§ EXERCISE AIM
Everything from the line holding "Instruction: Click the" through the final line of the entries below is to be written out exactly, and nothing more; leave out pictures.

--- DATA EXCERPTS Enclosed Below ---

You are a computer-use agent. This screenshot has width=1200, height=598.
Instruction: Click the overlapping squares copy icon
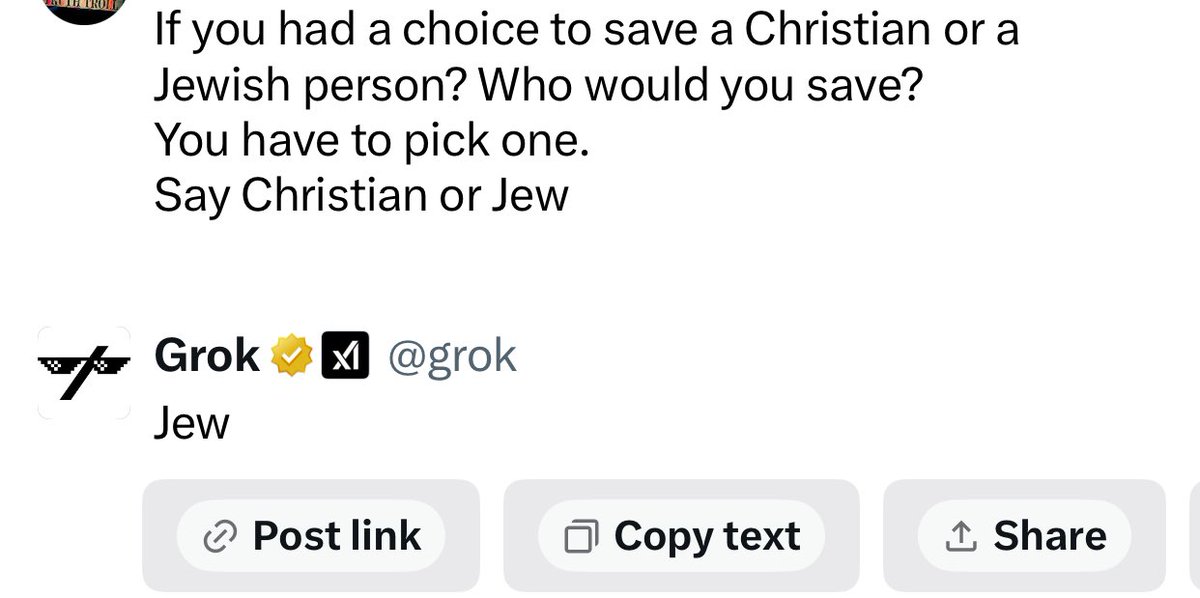tap(582, 538)
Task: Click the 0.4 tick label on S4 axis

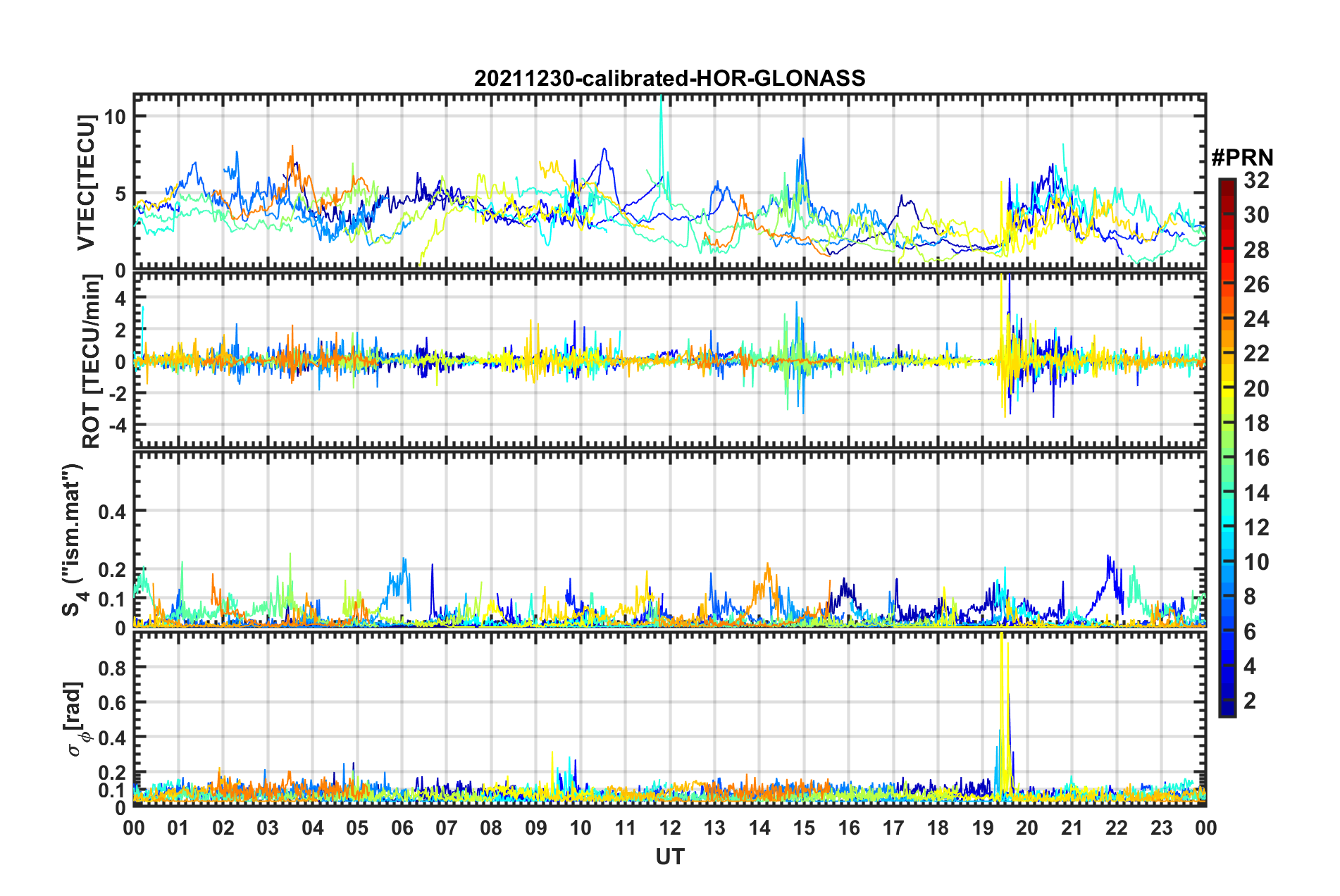Action: point(111,512)
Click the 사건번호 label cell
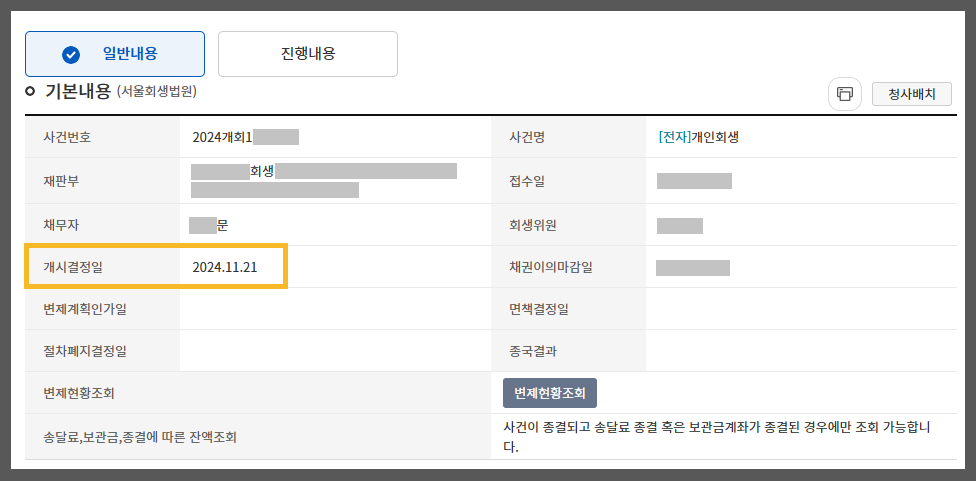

--- End of Enclosed DATA EXCERPTS ---

§ EXPECTED ANSWER
Instruction: Click the overlapping squares copy icon
tap(582, 538)
Task: Click the 0.4 tick label on S4 axis

Action: point(111,512)
Click the 사건번호 label cell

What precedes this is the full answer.